“There is a mental health crisis in our classrooms. Children and young people today face a huge range of pressures, from exam stress to cyberbullying to finding a job when they finish education, and all the evidence suggests that the situation is getting worse.” (Sarah Brennan, Chief Executive of YoungMinds)
According to a recent survey commissioned by Young Minds, the emotional wellbeing and mental health charity for young people, 82% of teachers agree that the focus on exams has become disproportionate to the overall wellbeing of students, whilst 70% think that the government should rebalance the education system to focus more on student wellbeing. (Young Minds Website)
It’s a stark reminder that our instinct to help children navigate a path to ‘success’ should constantly be tempered with a focus on their emotional wellbeing. And that Generation X/Y’s definition of success – typically understood as formal academic and sporting achievement – may not align with the new opportunities and threats facing Generation Z.

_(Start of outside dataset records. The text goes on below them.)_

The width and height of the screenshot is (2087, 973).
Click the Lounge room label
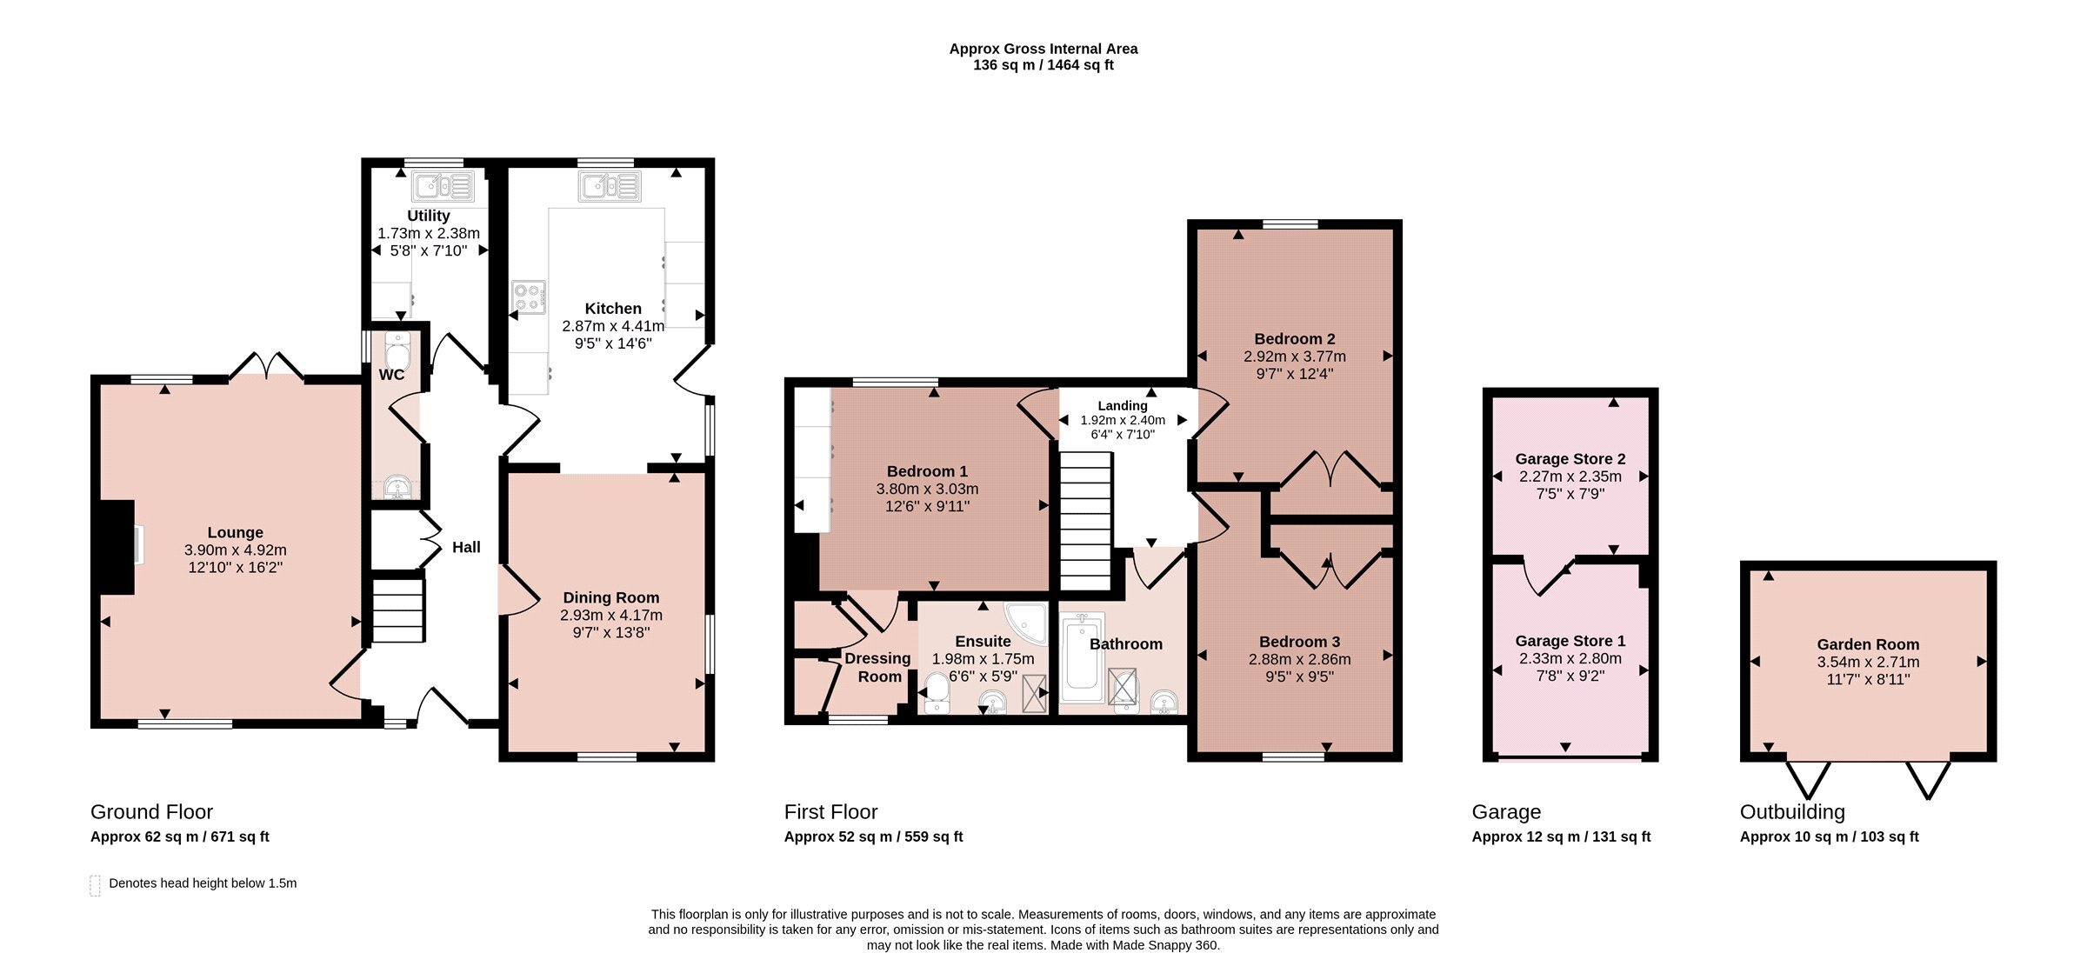pos(235,533)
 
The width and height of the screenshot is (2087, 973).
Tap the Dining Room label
pos(611,597)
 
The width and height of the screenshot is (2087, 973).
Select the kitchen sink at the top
pos(612,186)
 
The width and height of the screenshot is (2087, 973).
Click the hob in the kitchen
pos(529,297)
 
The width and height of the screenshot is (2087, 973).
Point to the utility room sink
pos(443,186)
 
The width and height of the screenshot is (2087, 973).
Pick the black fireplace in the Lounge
pos(117,547)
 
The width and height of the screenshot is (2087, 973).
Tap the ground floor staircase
pos(398,611)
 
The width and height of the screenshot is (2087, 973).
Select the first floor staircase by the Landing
pos(1085,521)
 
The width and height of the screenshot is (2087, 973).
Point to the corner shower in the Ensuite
pos(1027,623)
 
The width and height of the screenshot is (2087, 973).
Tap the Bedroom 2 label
pos(1295,339)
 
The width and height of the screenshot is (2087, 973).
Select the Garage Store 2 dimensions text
pos(1570,485)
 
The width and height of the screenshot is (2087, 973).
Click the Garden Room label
pos(1868,644)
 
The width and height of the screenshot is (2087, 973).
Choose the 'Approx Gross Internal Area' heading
pos(1044,49)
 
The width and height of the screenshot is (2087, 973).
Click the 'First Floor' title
pos(830,811)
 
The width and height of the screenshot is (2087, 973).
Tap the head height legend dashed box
pos(95,885)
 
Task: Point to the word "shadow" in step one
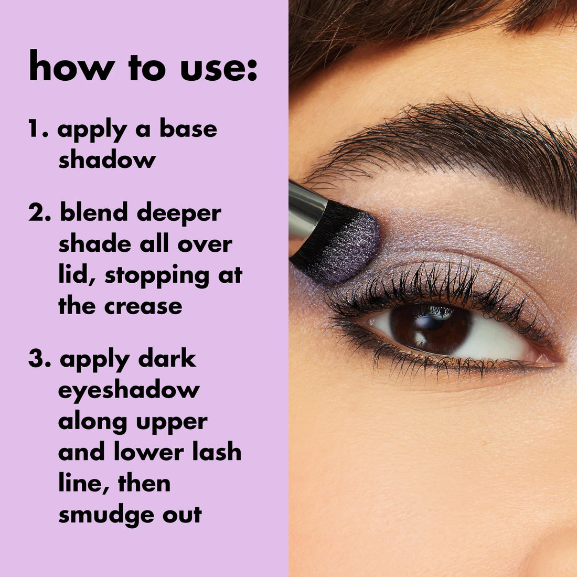click(107, 159)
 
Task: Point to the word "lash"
click(216, 452)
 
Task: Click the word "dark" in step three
click(167, 360)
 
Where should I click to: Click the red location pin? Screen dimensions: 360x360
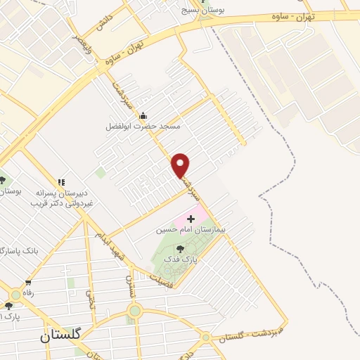click(181, 165)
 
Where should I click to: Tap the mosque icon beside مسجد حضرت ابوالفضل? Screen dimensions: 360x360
click(143, 116)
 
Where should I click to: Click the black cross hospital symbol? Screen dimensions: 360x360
click(191, 219)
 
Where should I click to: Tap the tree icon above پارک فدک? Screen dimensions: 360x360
click(181, 248)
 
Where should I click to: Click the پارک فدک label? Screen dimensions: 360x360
click(181, 259)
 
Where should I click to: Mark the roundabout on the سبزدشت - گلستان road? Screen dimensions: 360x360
click(205, 338)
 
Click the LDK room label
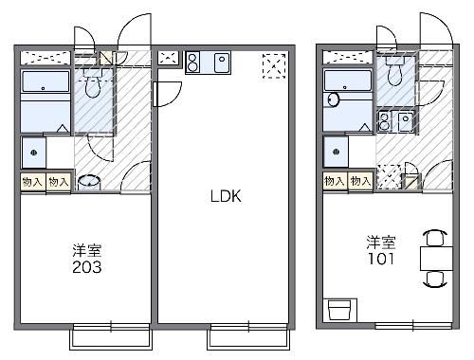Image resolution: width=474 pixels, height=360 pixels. point(226,197)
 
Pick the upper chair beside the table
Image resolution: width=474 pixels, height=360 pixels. point(435,236)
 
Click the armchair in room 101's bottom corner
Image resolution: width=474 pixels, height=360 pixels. point(338,310)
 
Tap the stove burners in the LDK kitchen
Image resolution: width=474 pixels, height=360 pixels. point(193,63)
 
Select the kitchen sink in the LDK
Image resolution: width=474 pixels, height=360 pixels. point(222,63)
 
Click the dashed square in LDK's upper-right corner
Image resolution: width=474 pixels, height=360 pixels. point(275,63)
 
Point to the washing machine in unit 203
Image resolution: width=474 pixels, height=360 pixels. point(33,152)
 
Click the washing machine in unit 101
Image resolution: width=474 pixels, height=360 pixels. point(333,150)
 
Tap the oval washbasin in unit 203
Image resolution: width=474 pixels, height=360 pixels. point(88,181)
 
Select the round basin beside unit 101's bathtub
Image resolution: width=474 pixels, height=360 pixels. point(333,99)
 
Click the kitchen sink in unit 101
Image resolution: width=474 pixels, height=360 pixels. point(405,122)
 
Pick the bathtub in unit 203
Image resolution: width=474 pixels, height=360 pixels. point(45,99)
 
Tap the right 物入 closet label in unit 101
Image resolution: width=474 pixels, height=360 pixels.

The Slow Education movement paints a vision of schools which stretch children by finding the “optimal challenge for each and every student”. It advocates ‘“developing children’s life skills and disposition” and opposes “a system that marches cohorts through examinations on the basis of their date of birth (and) risks dehumanising each and every (student).”(The Telegraph). The contrast with the re-emergence of the grammar school agenda could not be more pronounced.
As a parent, the slow education concept is appealing. My shoulders drop a good three inches from the sense of relief it offers. But putting it into practice is a bit more of a challenge. Thanks to media, peer and self-inflicted pressure, my 5-year-old son’s calendar is jam packed with playdates, nightly homework, weekend project work, scheduled downtime, minimised screen time and an exhaustive list of organised sports – taekwondo, tennis, swimming, gymnastics, cycling, football. I’m tired just listing it.
“Whatever happened to just playing” my husband asks “Oh we do that on Saturday between 2 and 4pm” I retort. So typical, so middle class.
When Sport England launched its Towards an Active Nation strategy in late 2015, it announced that for the first time it would fund programmes for 5-13 year olds, particularly targeting those socio-demographic groups currently underrepresented in sports participation.
The Families Fund is the first of these programmes and will receive £10m of investment in Phase 1. The programmes will support projects working with families with children aged 5-15. Funding will target low income families, families living in areas of high deprivation and families where children are active for less than 60 minutes a day. The fund is informed by the idea that parents and caregivers shape children’s attitudes to sport and physical activity, arguing that they:
- Provide support and encouragement – but they can also add pressure
- Share their own sport and physical activity passions – but they can also share their fears
- Facilitate access to various opportunities to be active – but they can also limit options
- Model active behaviour by taking part with children – but can also model sedentary behaviour.
Sport England suggest that funded projects should ‘“ensure experiences are fun, enjoyable and deliver value for the children and their wider family”.
Fun, enjoyment, play. These may not be words we associate with our own sporting experiences as the idea of winning is inherent to sport and we can’t all win all the time. But perhaps these are the missing pieces of the puzzle both in the classroom and on the playing field.
Giving children the room to fail, the space to try out new things, to make mistakes and learn, offers an important counter to the highly-pressurised school and extra curricula environments which more typically emphasise achievement, success and results. By focusing on family-centred activities, designed to build confidence and and togetherness rather than foster competition Sport England has the right idea.
Whether the investment will result in more active and resilient, happier and healthier, children, particularly in under-represented groups, remains to be seen and rigorous measurement of intended and unintended outcomes will be important… but it certainly won’t hurt anybody’s kids to let them play a little more!